* _Task to carry out_: Write the next few sentences of the article about funeral parlour stocks during the COVID-19 pandemic, starting after its last sentence.

* _Exercise passage_:
:::::

As the COVID-19 pandemic unfurled, funeral parlours were an industry tipped to do well. But with New Zealand and Australia having only 118 deaths, demand hasn’t exploded.

This morning Propel Funeral Partners (ASX:PFP), one of only two ASX stocks in the funeral parlour business — the other being large cap Invocare (ASX:IVC), released an update.

The company revealed funeral volumes in the last 12 months were only up 1 per cent and admitted the pandemic could even be bad for its business in the coming months.

Propel concedes increased social distancing and hygiene practices would inevitably continue to prevent funerals that would have otherwise occurred.

“Social distancing measures and an increased focus on personal hygiene may result in a relatively mild flu season in 2020 and a deferral of death volumes into future periods,” the company said.

Propel also noted that restrictions on funeral attendance limited the company’s ability to operate its full range of services.

:::::

* _Records_:
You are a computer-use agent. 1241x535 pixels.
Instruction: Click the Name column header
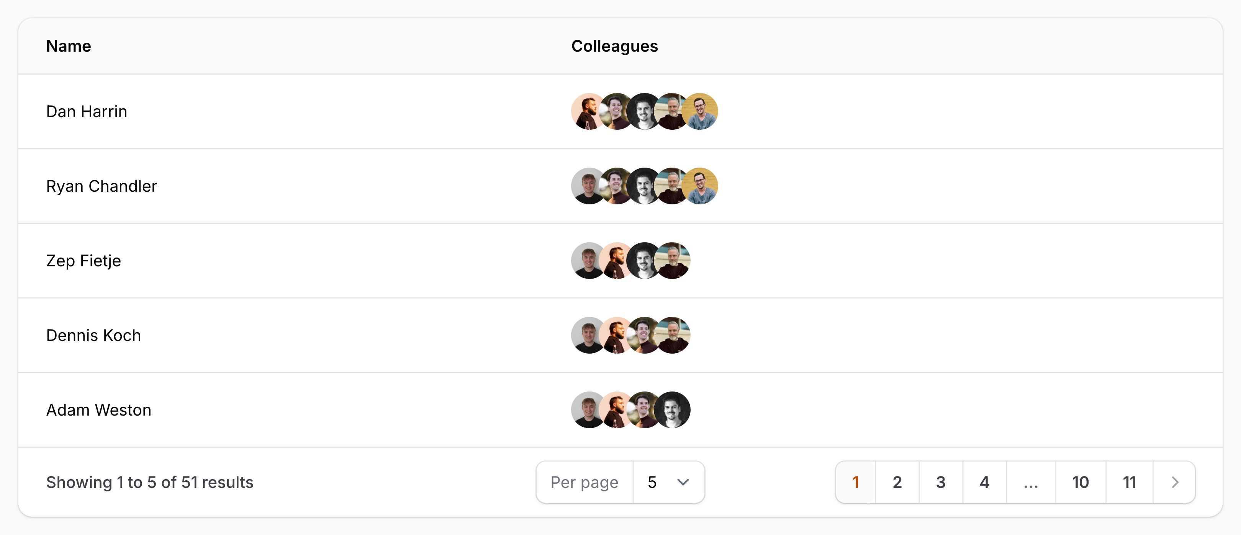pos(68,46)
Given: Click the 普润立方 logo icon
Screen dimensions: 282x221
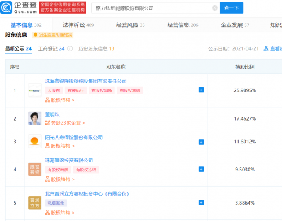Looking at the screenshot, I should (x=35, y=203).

:::::

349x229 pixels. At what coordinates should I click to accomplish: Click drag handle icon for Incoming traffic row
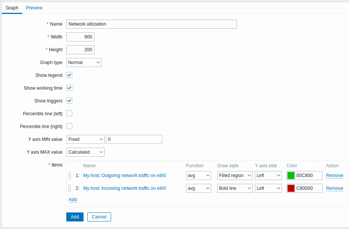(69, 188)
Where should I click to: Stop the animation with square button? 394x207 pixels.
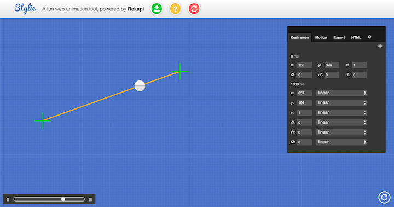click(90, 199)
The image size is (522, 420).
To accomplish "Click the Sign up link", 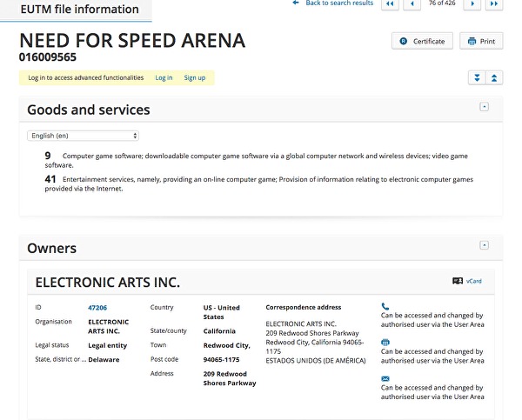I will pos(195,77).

:::::

* _Answer for this exercise_:
Its average revenue per funeral in April 2020 actually dropped 10 per cent compared to April 2019.

 

The longer term still looks good

However, it was not all bad news (at least for a funeral company). Propel did see a lift in revenue over the last three quarters of 22 per cent to $85m.

The company also expects the number of deaths and consequently business to increase in the longer term “due to growing and ageing populations” in Australia and New Zealand.

Today shares rose a modest 9 per cent, but still remain off highs reached before the pandemic broke out.